From baroque to midcentury modern to eclectico cubano, many of the island’s historic structures are embellished with decorative features and integral artworks. In an article adapted from the Getty Conservation Institute newsletter, Rosa Lowinger talks about steps being taken to preserve some of the most visible elements of Cuba’s architectural patrimony. Here are some excerpts from a version published in Cuban Art News. Follow the link to the complete article and all the photos.
Barely the size of California, and with a population slightly greater than that of Los Angeles County, Cuba abounds in historic buildings and museum collections. This Caribbean nation has seven UNESCO World Heritage cultural sites and several hundred historic centers, cultural landscapes, and individual sites designated Monumento Nacional by Cuba’s Ministry of Culture. It also boasts both the oldest and the largest extant Spanish fortresses in the Americas and roughly one hundred fifty museums, many established to serve small communities.

El Palacio de las Ursulinas, Havana.
But the principal architectural factor setting Cuba apart from most other countries in the Americas is that the vast majority of its building stock was constructed before 1960. While most are not grand enough to merit a Monumento Nacional designation, these structures testify to the island’s 500-year history—first as a Spanish colony, then as a 20th-century republic closely tied to the United States, and since 1959 as a Communist society whose government expropriated private property and presently owns all major buildings. Ranging from baroque, neoclassical, neo-Gothic, art nouveau, art deco, Italianate, streamline moderne, and midcentury modern to regional vernacular styles and an early 20th-century fusion style known as eclectico cubano, many of these historic structures are embellished with decorative features and integral artworks.
They are also in dire need of conservation.
The penchant for ornamental finishes and art within architecture was as common in the countryside as in the capital. Eighteenth- and 19th-century sugar barons and landed gentry regularly contracted local artists and Italian muralists to adorn their homes, churches, and theaters. Pairing art with architecture proliferated during the building boom associated with the 1863 removal of Havana’s city wall, peaking in the decades following the 1902 establishment of the Cuban Republic.
The grand hotels, cigar factories, theaters, casinos, social clubs, and government buildings of the era contain important artworks, including decorations by the Tiffany Studios in the Presidential Palace (1920) and by René Lalique in the Vedado mansion (1927) and mausoleum (1933) built by sugar magnate Juan Pedro Baró.
The astonishing range of ornamentation includes concrete trees and starfish pavilions in the early 20th-century beer garden and dance hall Los Jardines de la Tropical and colorful glazed terracotta block and bronze bat fittings for the 1930 office headquarters of rum maker Bacardí.

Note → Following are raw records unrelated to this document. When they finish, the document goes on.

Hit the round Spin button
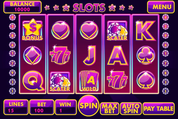Image resolution: width=178 pixels, height=119 pixels. (x=88, y=106)
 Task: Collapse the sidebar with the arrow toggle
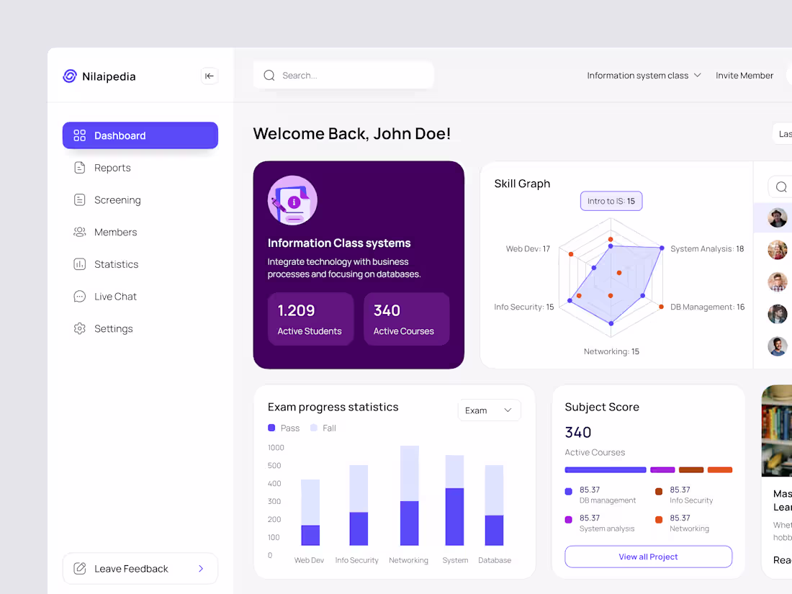point(209,76)
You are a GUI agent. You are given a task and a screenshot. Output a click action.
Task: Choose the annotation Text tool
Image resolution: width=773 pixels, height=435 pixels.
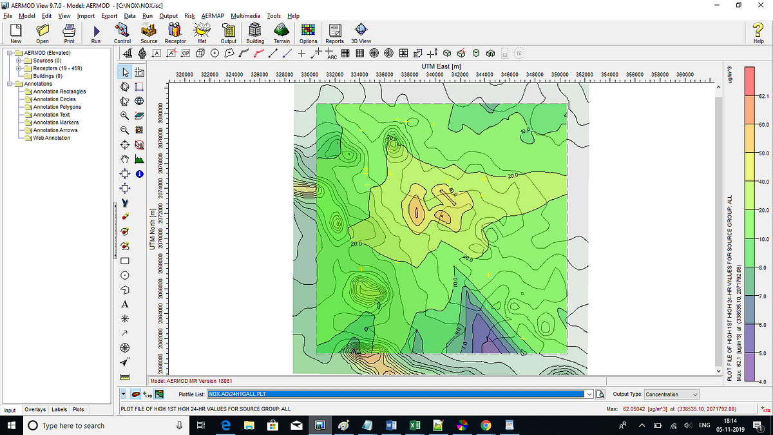pos(124,304)
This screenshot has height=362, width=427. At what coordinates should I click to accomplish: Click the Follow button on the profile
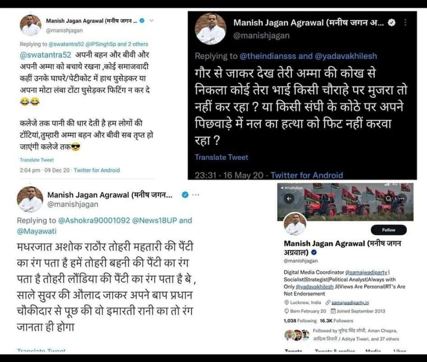388,230
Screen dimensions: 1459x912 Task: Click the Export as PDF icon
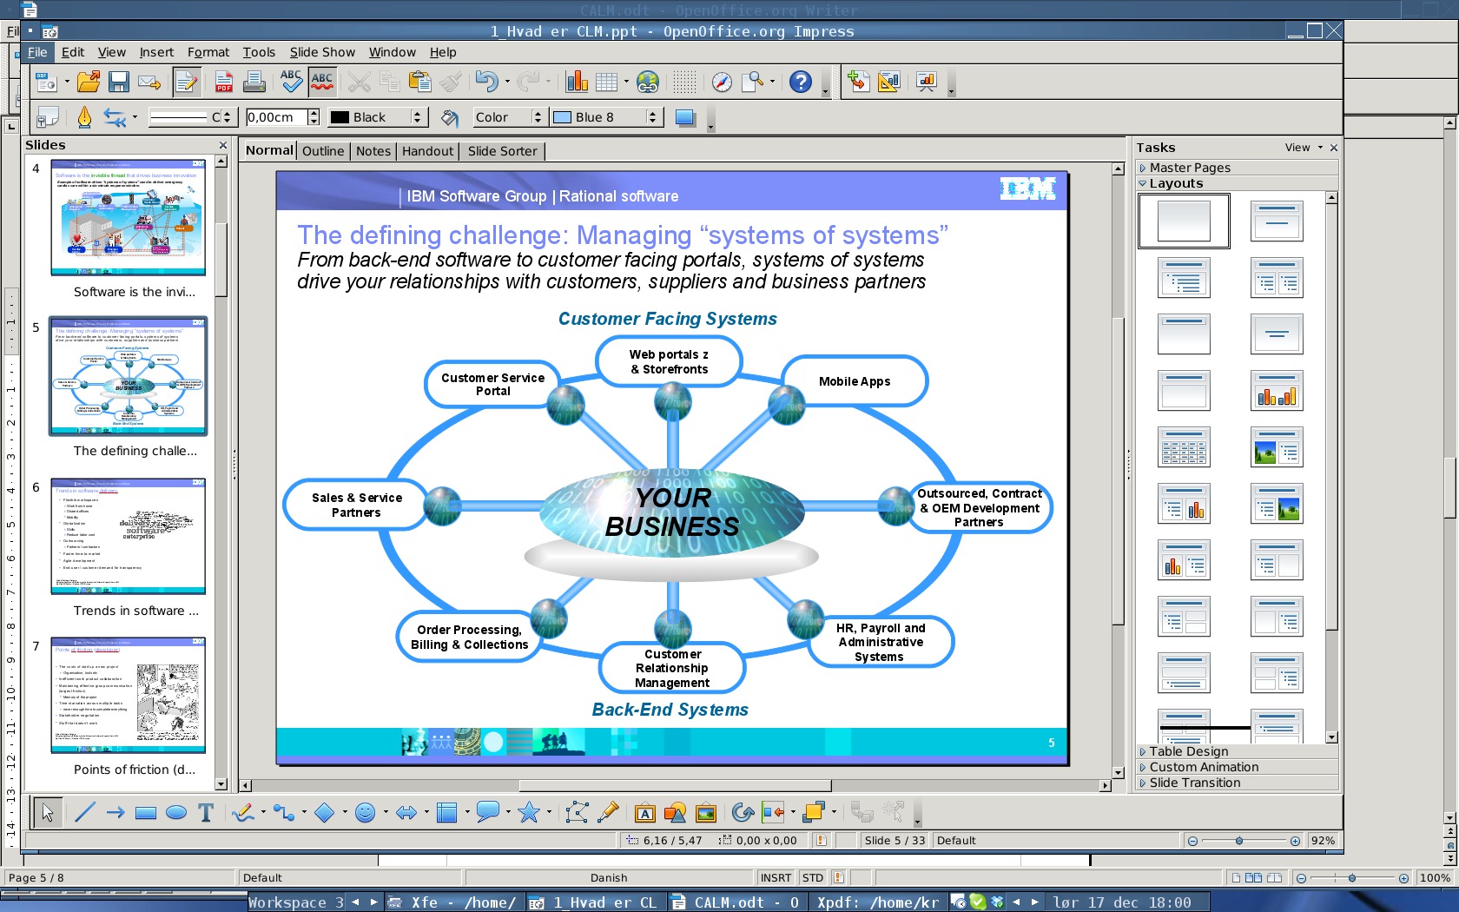223,83
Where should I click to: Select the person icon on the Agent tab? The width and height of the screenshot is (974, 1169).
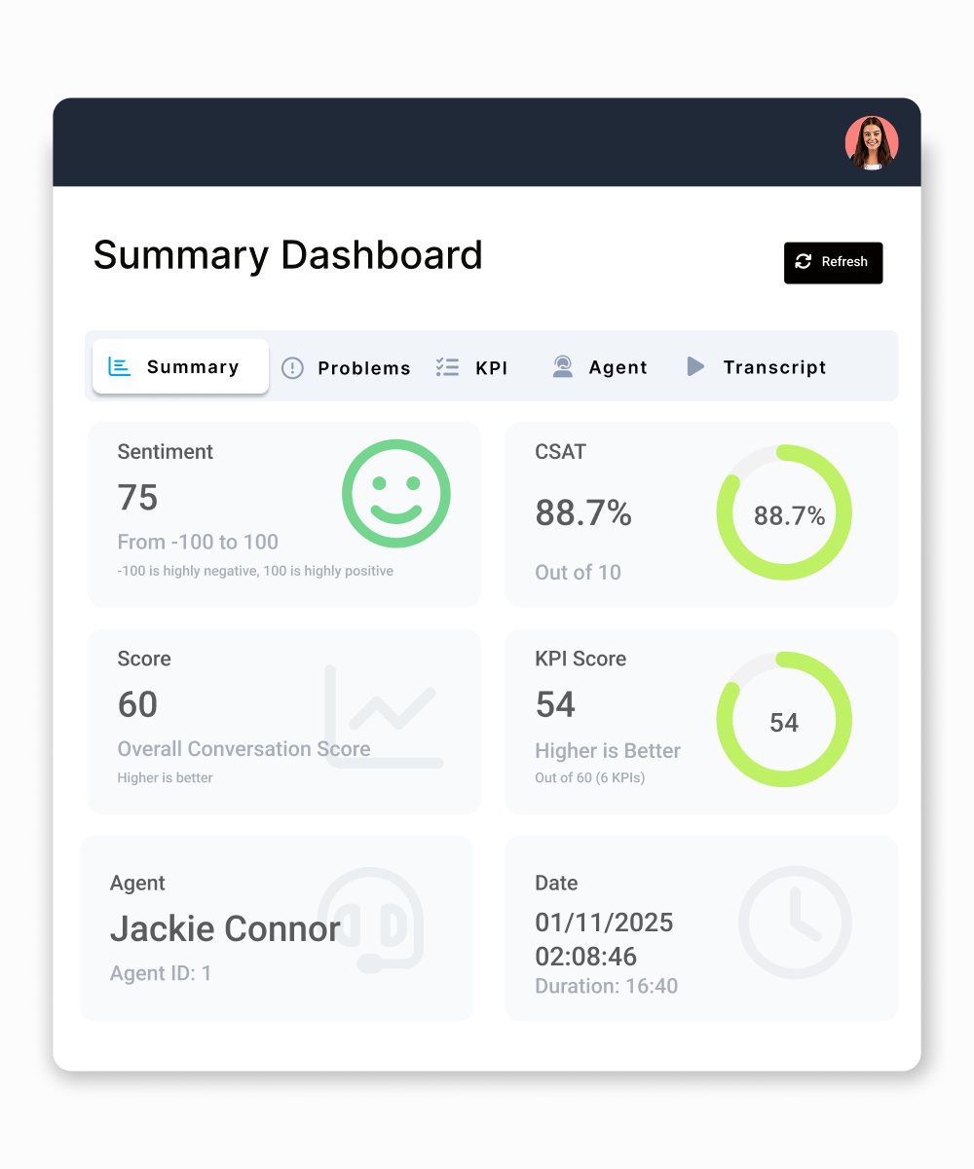coord(562,367)
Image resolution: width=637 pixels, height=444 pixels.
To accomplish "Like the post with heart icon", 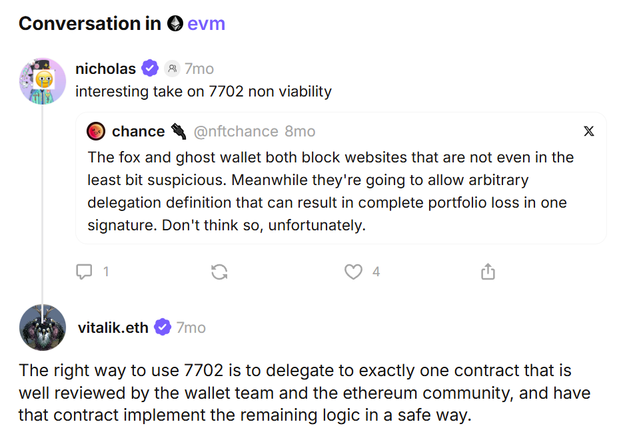I will (x=353, y=272).
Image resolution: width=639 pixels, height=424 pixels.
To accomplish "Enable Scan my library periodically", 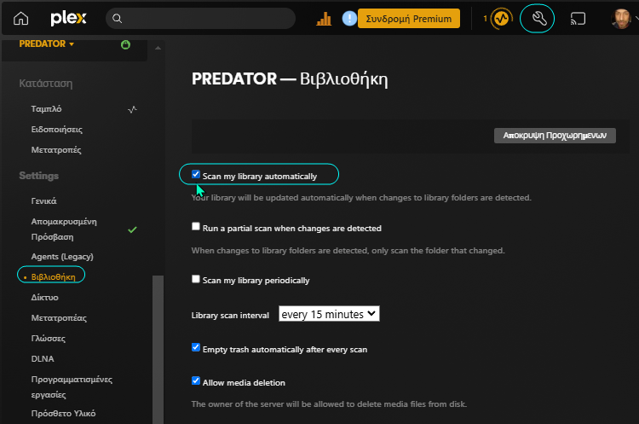I will pos(196,279).
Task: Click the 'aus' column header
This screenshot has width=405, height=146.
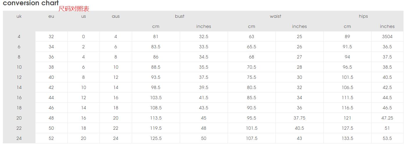Action: 116,16
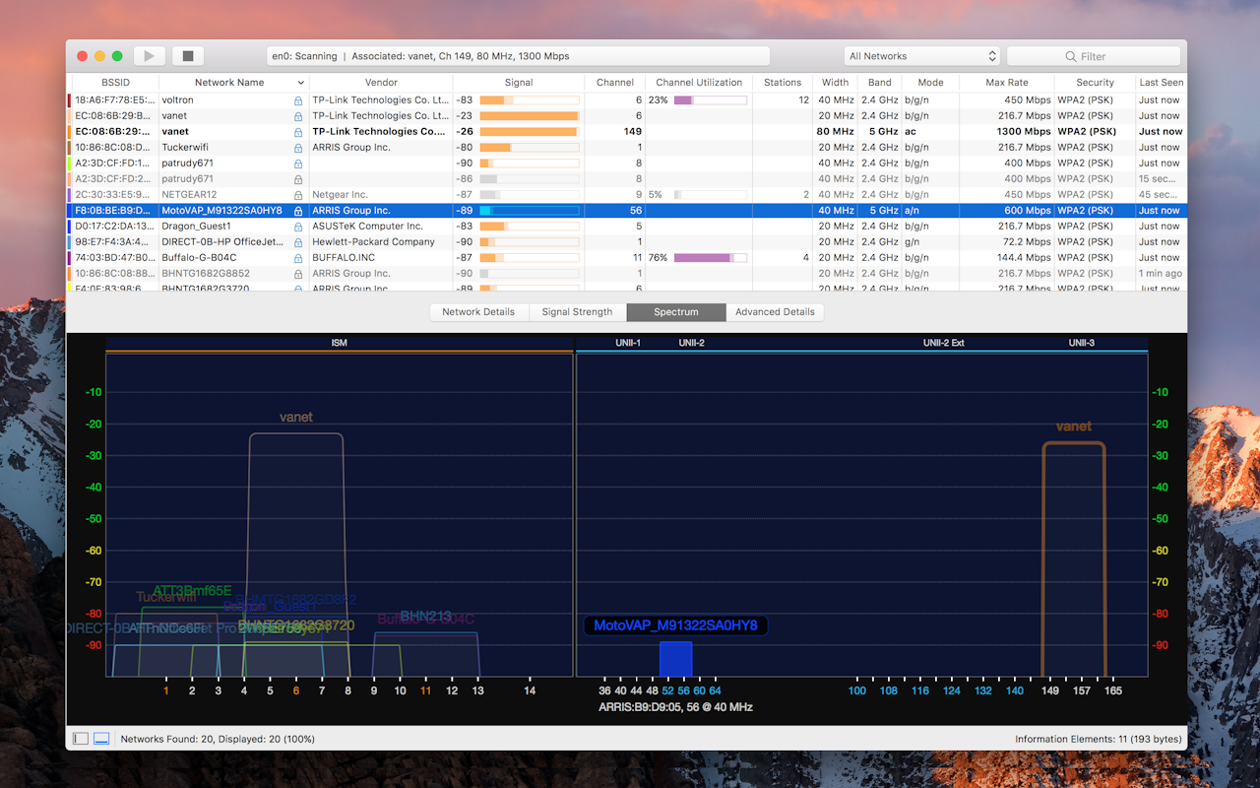Click the lock icon next to Tuckerwifi

(x=297, y=147)
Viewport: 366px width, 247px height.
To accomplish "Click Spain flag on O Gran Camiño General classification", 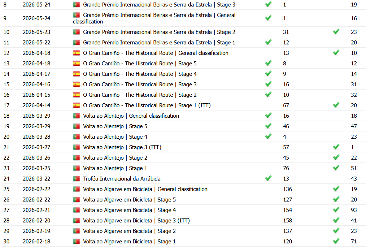I will (76, 53).
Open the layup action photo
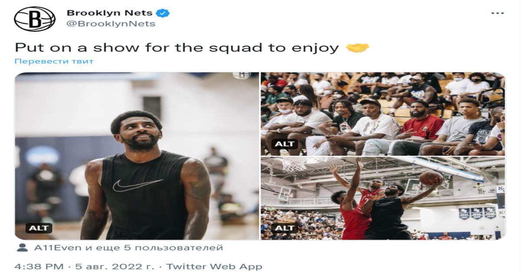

A view of the Bacardí Building, showing the brass bat finial on the top of the tower
By the 1950s, artworks by avant-garde masters Wifredo Lam, Amelia Peláez, René Portocarrero, Mariano Rodríguez, Rolando López Dirube, Rita Longa, and Florencio Gelabert, among others, were de rigueur in public buildings and residences. Indeed, some of Cuba’s best murals are located in apartment building lobbies of the period.
The first two laws of the 1976 Cuban Constitution—the Law on Protection of the Cultural Heritage (Law No. 1) and the Law on National and Local Monuments (Law No. 2, 1977)—established a National Register of Cultural Property and National Monuments Commission as departments of the Ministry of Culture and defined categories for protection. Most important, the laws mandated that the restoration of art in a designated site needed the National Monuments Commission’s approval.
Preservation and conservation institutions followed, beginning with the 1978 establishment of the conservation workshop at the National Fine Arts Museum and with the 1980 founding of the National Center for Conservation, Restoration, and Museology (CENCREM).
With seed money from UNESCO, and located in a 17th-century convent in Old Havana, CENCREM was Cuba’s first national institution expressly created to train conservators, undertaking major projects with a scientific approach. [. . .] In 1997 the college-level Superior Art Institute [ISA] began granting undergraduate and master’s degrees in conservation in concert with CENCREM.
Although CENCREM closed in 2012, largely because of deterioration of the convent where it was located, the degree program remains.
In the mid-1990s, the Office of the Historian of Havana came under the direction of historian Eusebio Leal Spengler, who devised—and was allowed to implement—a unique model for preservation and conservation that reinvested revenue from hotels and restaurants located within the World Heritage Site into conservation projects.
As part of this initiative, several key treatment centers were established. The first was a state-of-the-art paintings conservation studio, staffed by Cuba’s most experienced paintings conservators, cherry-picked from CENCREM. The second was La Escuela Taller Gaspar Melchor de Jovellanos, a workshop that now trains at-risk youths in historic-building trades including masonry, glasswork, stone carving, iron forging, bronze casting, carpentry, painting, plaster work, and mural painting, and that guarantees employment to its graduates.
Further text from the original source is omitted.